Capcom also popped in to say hi, revealing a very Gamepass-ready-looking multiplayer action title entitled Path of the Goddess. More excitingly from the land of the rising sun, however, came another zinger from Atlus: an all-new IP from the creators of Persona, entitled Metaphor Re Fantazio. In a welcome shift from Persona’s pally school setting, Metaphor Re Fantazio looks to channel Shin Megami Tensei’s unsettling atmosphere, which can only ever be a good thing.
While no longer the massive conference centerpiece they once were, a few Indie games were still given a polite nod.
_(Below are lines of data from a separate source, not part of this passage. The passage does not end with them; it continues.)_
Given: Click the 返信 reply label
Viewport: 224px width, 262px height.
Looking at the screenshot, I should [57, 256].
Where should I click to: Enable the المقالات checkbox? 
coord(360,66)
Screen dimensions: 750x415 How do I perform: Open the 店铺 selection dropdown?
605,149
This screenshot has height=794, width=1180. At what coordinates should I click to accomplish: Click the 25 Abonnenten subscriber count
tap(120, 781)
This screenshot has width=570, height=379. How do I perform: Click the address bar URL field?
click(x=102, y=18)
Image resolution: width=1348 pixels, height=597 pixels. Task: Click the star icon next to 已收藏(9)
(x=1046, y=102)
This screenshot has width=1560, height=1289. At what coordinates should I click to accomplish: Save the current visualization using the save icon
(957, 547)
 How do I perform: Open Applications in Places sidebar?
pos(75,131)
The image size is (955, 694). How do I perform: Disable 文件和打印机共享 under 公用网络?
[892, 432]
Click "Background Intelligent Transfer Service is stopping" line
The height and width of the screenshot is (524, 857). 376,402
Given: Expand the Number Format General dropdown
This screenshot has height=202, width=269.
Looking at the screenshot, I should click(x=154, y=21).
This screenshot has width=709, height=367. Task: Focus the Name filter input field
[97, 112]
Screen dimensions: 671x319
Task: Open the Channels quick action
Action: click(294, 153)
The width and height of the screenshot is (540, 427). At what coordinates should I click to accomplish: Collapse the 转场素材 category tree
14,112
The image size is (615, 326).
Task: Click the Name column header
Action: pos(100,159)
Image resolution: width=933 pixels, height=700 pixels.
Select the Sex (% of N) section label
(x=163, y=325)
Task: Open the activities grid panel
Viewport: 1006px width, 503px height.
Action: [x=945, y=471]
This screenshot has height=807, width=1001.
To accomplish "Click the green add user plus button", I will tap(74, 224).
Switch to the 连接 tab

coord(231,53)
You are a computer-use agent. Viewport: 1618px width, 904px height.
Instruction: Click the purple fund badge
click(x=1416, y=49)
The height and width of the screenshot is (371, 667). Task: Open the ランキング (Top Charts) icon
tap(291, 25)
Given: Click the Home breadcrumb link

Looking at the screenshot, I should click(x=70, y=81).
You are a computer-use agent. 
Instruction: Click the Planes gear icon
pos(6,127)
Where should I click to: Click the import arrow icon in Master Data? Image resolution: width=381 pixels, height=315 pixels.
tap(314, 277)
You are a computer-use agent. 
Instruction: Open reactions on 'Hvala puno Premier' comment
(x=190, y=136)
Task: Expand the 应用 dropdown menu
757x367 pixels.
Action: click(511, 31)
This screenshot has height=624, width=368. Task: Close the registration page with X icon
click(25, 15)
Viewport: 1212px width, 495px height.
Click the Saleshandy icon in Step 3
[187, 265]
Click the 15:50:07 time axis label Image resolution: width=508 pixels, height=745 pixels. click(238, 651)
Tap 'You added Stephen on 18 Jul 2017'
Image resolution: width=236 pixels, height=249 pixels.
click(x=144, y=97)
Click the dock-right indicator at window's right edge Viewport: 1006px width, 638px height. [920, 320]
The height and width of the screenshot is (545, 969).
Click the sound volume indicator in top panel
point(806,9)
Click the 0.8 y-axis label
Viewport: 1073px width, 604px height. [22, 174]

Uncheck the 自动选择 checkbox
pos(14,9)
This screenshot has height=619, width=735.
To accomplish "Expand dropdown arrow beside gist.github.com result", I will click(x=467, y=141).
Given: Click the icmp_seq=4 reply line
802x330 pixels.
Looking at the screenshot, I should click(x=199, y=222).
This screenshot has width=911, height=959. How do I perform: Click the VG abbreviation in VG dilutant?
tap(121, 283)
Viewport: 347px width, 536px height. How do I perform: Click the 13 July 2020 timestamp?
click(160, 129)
From the intriguing multiplayer adventure 33 Immortals, to atmospheric oil rig horror Still Wakes the Deep from Amnesia developer Chinese Room and even eye-catching multiplayer epic, Towerborne, Xbox’s indie pedigree made a respectable, if not mesmerizing appearance.
Aside from the reveal of sleek, noir-1TB Xbox Series S, the conference was refreshingly light on hardware, cloud streaming, or anything but the games. In that regard, it was a welcome comfort, with Microsoft’s showcase delivering a slew of consistently solid-looking releases, offering more visual variety and punchier pacing than Sony’s middling pre-E3 State of Play.
It’s only real downside? That the vast majority of today’s big hitters won’t be playable until 2024 at the earliest. Calling out the conference for that fact – and the CG-heavy gameplay light nature of many of the reveals – is fair, but in the context of increasingly lengthy development times and a little thing called a global pandemic, it feels a bit like nit-picking.
While the Electronic Entertainment Expo itself might not have bothered to show up this year, Microsoft certainly did. Where internet commenters and industry commentators alike announced that Xbox is losing the console generation, this showcase continued to present an Xbox light years away from the anemic underdog of the Don Mattrick era.
That is of course, all without Xbox dropping the bombs that we know are yet to come. Despite legal hiccups preventing Microsoft from showing off what will inevitably become its shiny new Actiblizzard toy chest, an impressive array of existing first-party studios and enticing third-party debuts proved that even without its multibillion-dollar acquisition, Xbox still has an enviable 2023 software lineup.
Sure, today is unlikely to be a showcase that goes down in gaming history, but if a conference’s job is to get players excited about the future of the medium, then Xbox wholeheartedly delivered.